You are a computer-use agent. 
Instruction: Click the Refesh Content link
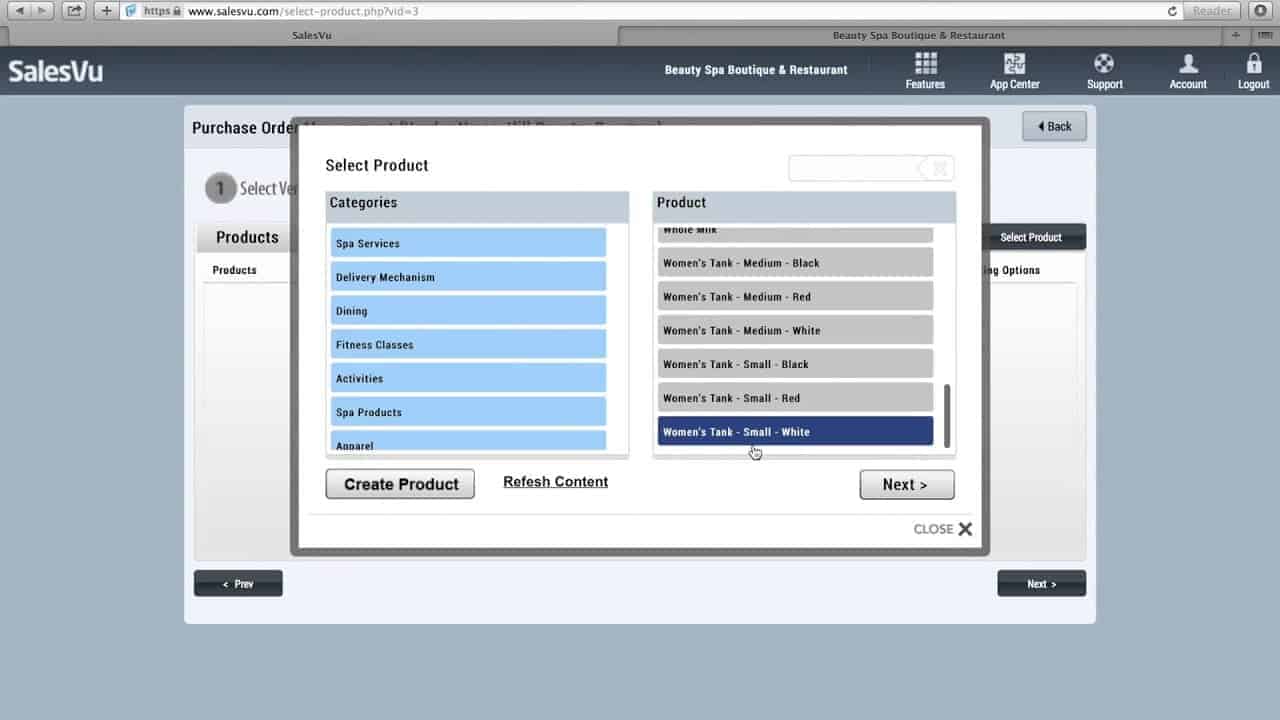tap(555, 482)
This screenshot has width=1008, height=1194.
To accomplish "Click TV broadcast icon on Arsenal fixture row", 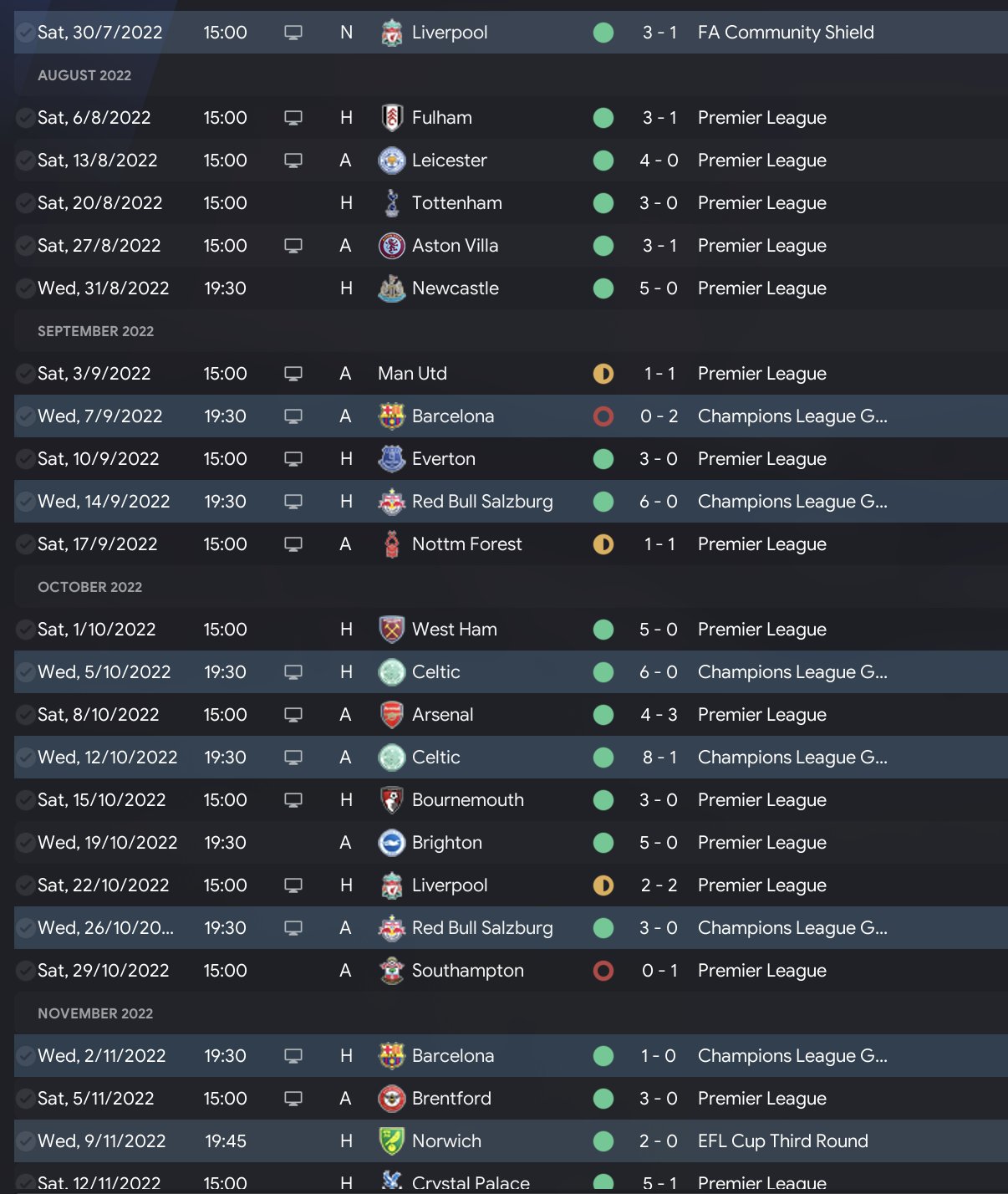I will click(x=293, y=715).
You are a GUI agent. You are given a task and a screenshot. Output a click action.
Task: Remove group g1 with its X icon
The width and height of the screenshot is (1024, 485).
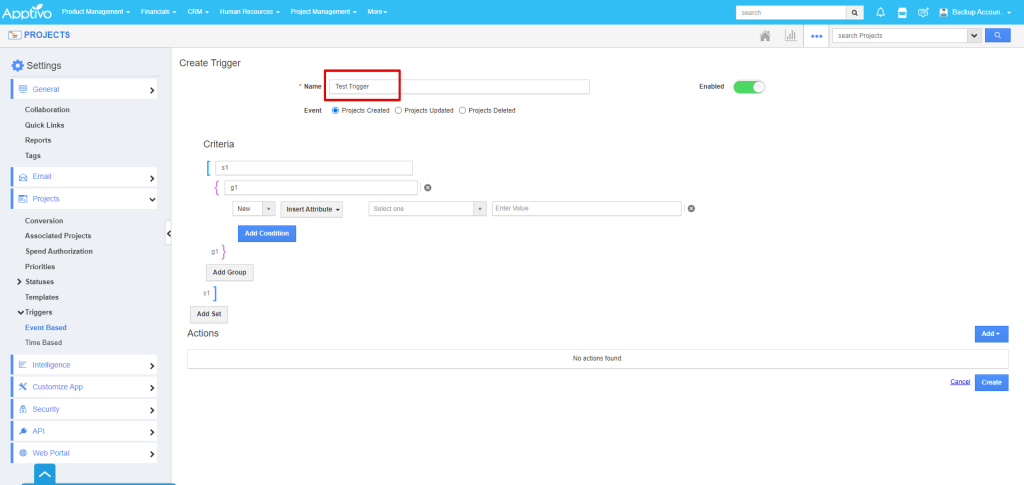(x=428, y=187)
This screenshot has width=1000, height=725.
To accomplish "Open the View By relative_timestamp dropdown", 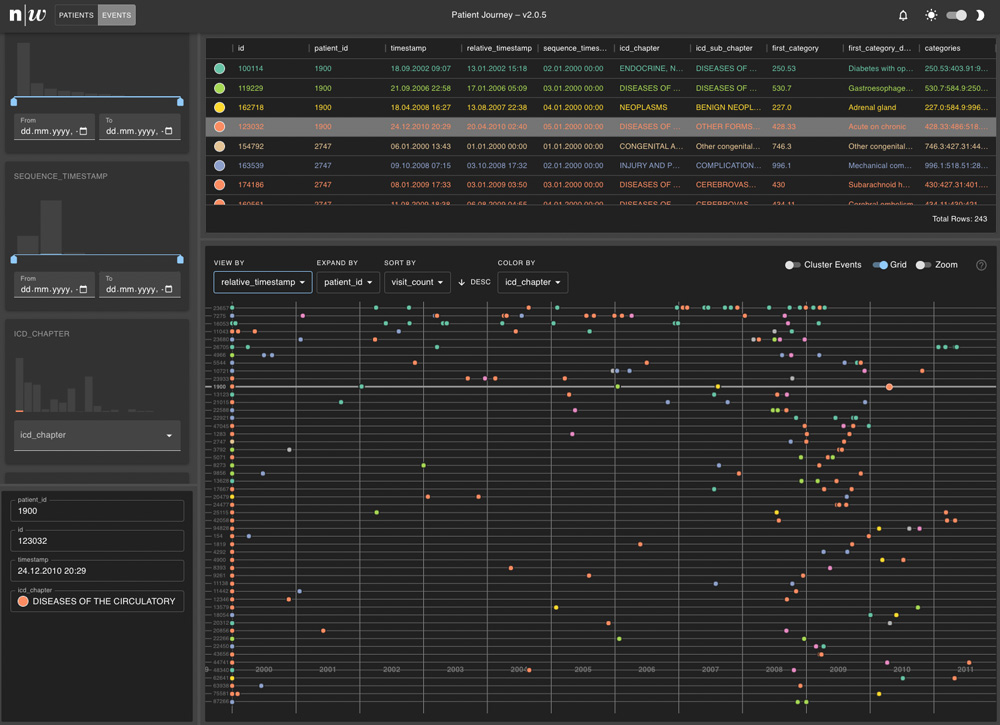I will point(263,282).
○ ○ ○ ○ ○ ○ ○
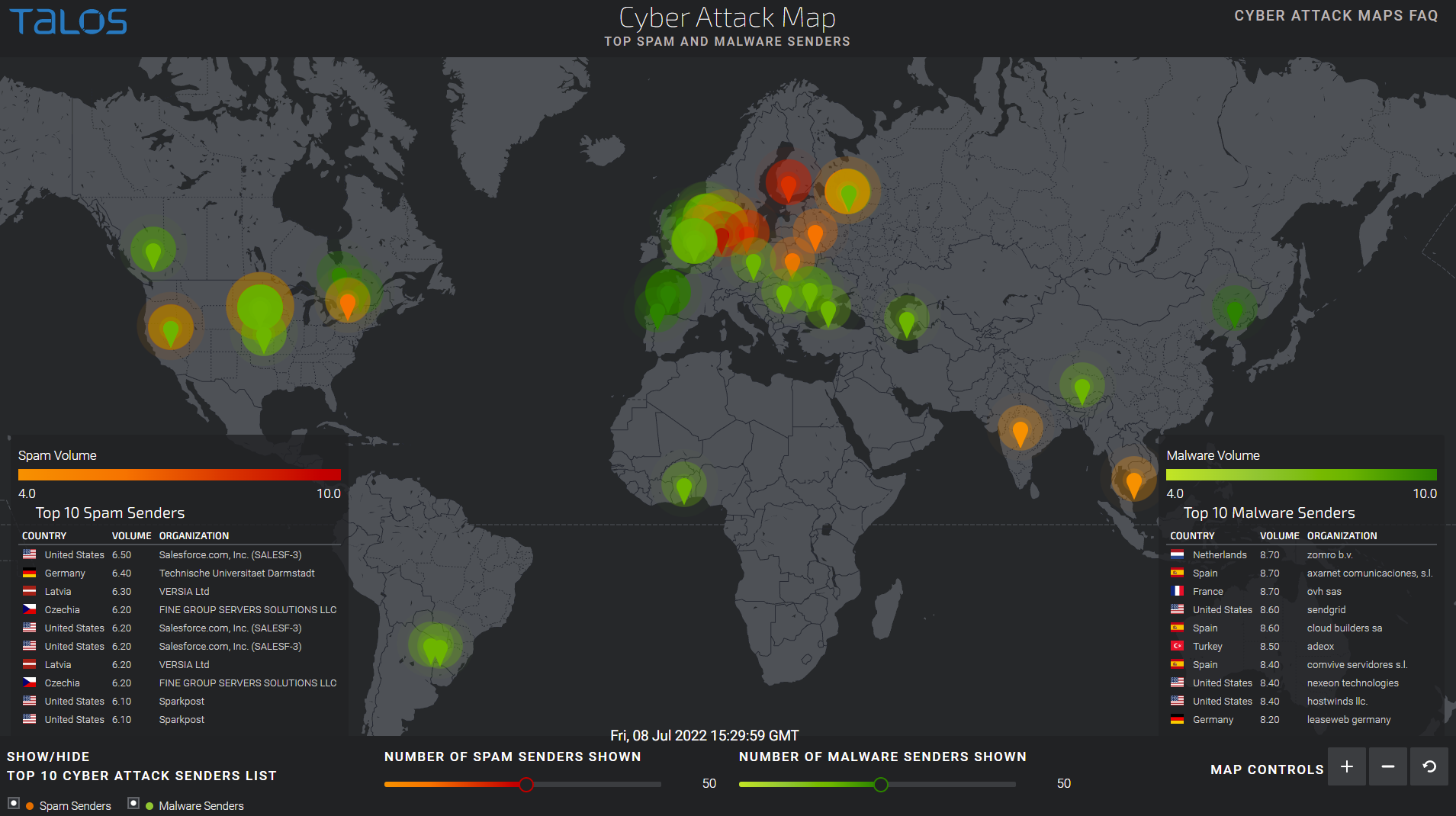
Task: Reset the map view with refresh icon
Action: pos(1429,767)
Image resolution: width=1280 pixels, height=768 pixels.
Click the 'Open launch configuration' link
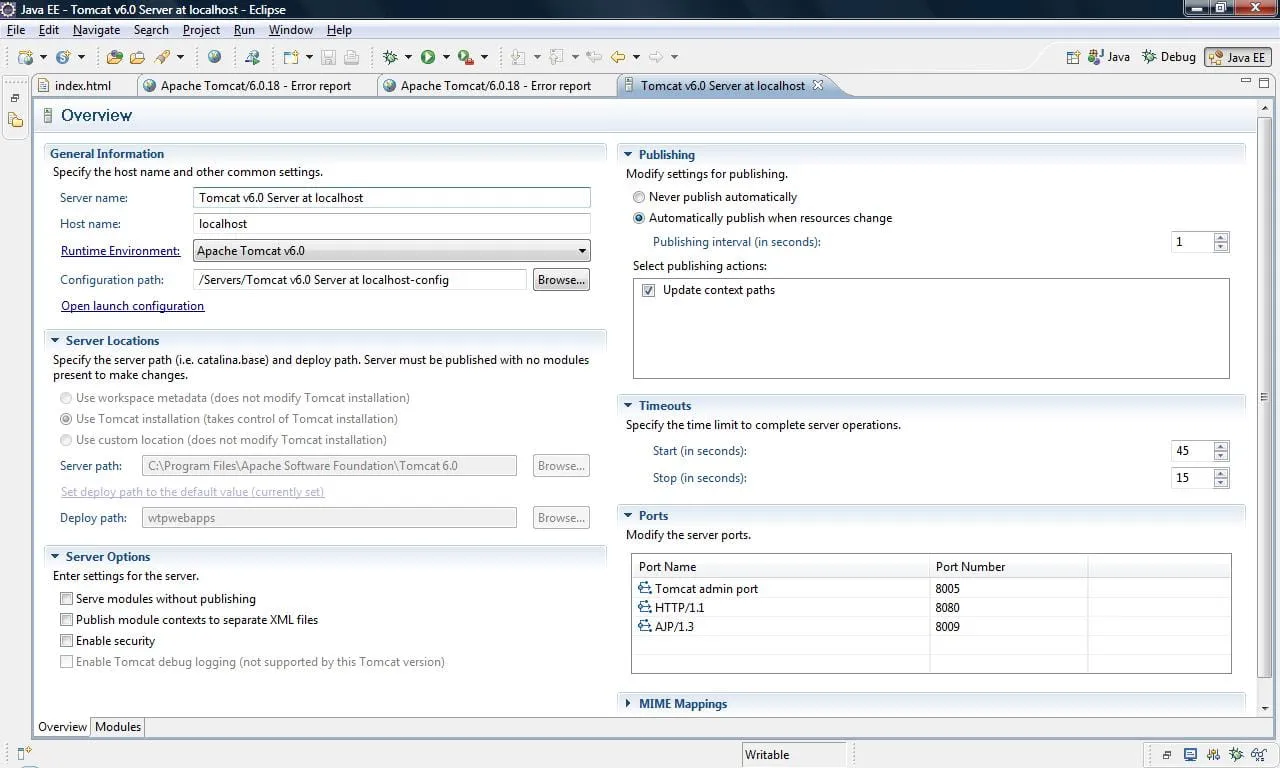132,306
○ ○ ○ ○ ○ ○ ○
◆ **About this exercise**
Provide the number of lines above containing "agent" and nothing else.

◆ **Solution for this problem**
2